I will be in Australia for Christmas and New Years' visiting my wife's family, so additional development is likely to slow over the holidays. Higher priority items coming up will be implementing user agent support in the TenFourFox prefpane, adding some additional HTML5 features and possibly excising telemetry from garbage and cycle collection, but probably for 45.8 instead of 45.7. I'm also looking at adding some PowerPC-specialized code sections to the platform-independent Ion code generator to see if I can crank up JavaScript performance some more, and possibly some additional work to the AltiVec VP9 codec for VMX-accelerated intraframe prediction. I'm also considering adding AltiVec support to the Theora (VP3) decoder; even though its much lighter processing requirements yield adequate performance on most supported systems it could be a way to get higher resolution video workable on lower-spec G4s.
One of the problems with our use of a substantially later toolchain is that (in particular) debugging symbols from later compilers are often gibberish to older profiling and analysis tools. This is why, for example, we have a customized gdb, or debugging at even a basic level wouldn't be possible. If you're really a masochist, go ahead and compile TenFourFox with the debug profile and then try to use a tool like sample or vmmap, or even Shark, to analyze it. If you're lucky, the tool will just freeze. If you're unlucky, your entire computer will freeze or go haywire. I can do performance analysis on a stripped release build, but this yields sample backtraces which are too general to be of any use. We need some way of getting samples off a debug build but not converting the addresses in the backtrace to function names until we can transfer the samples to our own tools that do understand these later debugging symbols.
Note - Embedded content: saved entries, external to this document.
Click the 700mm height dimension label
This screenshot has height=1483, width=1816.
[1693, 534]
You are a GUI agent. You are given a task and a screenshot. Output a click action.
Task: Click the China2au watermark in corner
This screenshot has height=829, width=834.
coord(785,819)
Apple's open source policy is problematic -- they'll open source the stuff they have to, and you can get at some components like the kernel this way, but many deep dark corners are not documented and one of those is how tools like /usr/bin/sample and Shark get backtraces from other processes. I suspect this is so that they can keep the interfaces unstable and avoid abetting the development of applications that depend on any one particular implementation. But no one said I couldn't disassemble the damn thing. So let's go.
(NB: the below analysis is based on Tiger 10.4.11. It is possible, and even likely, the interface changed in Leopard 10.5.)
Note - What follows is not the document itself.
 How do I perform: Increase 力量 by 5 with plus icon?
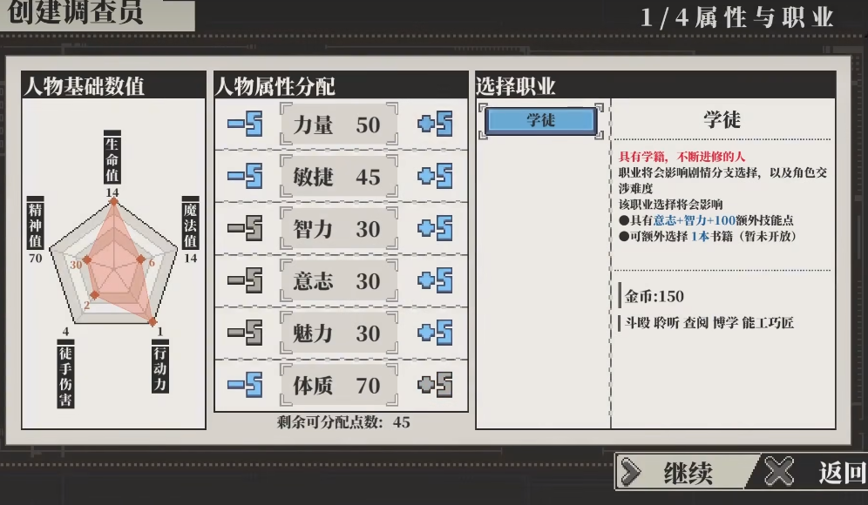[435, 124]
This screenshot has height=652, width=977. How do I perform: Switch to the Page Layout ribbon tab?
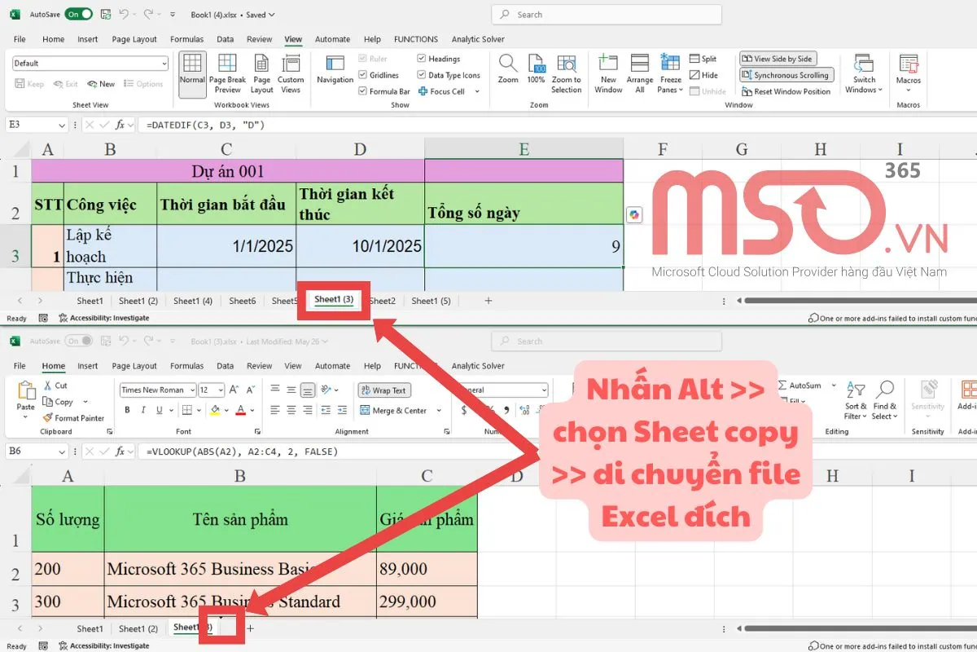[135, 38]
With Depeche Mode blaring on the G5, because Dave Gahan is good for debugging, let's look at /usr/bin/sample since it's a much smaller nut to crack than Shark.
% otool -L /usr/bin/sample
/usr/bin/sample:
/System/Library/Frameworks/Foundation.framework/Versions/C/Foundation (compatibility version 300.0.0, current version 567.29.0)
/System/Library/PrivateFrameworks/vmutils.framework/Versions/A/vmutils (compatibility version 1.0.0, current version 93.1.0)
/usr/lib/libgcc_s.1.dylib (compatibility version 1.0.0, current version 1.0.0)
/usr/lib/libSystem.B.dylib (compatibility version 1.0.0, current version 88.3.4)
Interesting! A private framework! Let's see what Objective-C calls we might get (which are conveniently text strings).
% strings /usr/bin/sample |& more
__dyld_make_delayed_module_initializer_calls
__dyld_image_count
__dyld_get_image_name
__dyld_get_image_header
__dyld_NSLookupSymbolInImage
__dyld_NSAddressOfSymbol
libobjc
__objcInit
__dyld_mod_term_funcs
release
printStatistics
writeOutput:append:
stopSampling
sampleForDuration:interval:
preloadSymbols
initWithPid:symbolRichBinaries:
alloc
intValue
UTF8String
removeObjectAtIndex:
objectAtIndex:
count
indexOfObject:
arrayWithArray:
arguments
processInfo
forceStop
NSSampler
NSMutableArray
NSProcessInfo
NSAutoreleasePool
Interrupted
Not currently sampling -- exiting immediately.
-wait
-mayDie
-file
Waiting for '%s' to appear...
%s appeared.
%s cannot find a process you have access to which has a name like '%s'
sample
Sampling process %d each %u msecs %u times
syntax: sample <pid/partial name> <duration (secs)> { <msecs between samples> } <options>
options: {-mayDie} {-wait} {-subst <old> <new>}*
-file filename specifies where results should be written
-mayDie reads symbol information right away
-wait wait until the process named (usually by partial name) exists, then start sampling
-subst can be used to replace a stripped executable by another
Note that the program must have been started using a full path, rather than a relative path, for analysis to work, or that the -subst option must be specified
setObject:forKey:
dictionary
autorelease
mutableCopy
NSMutableDictionary
%s cannot examine process %d for unknown reasons, even though it appears to exist.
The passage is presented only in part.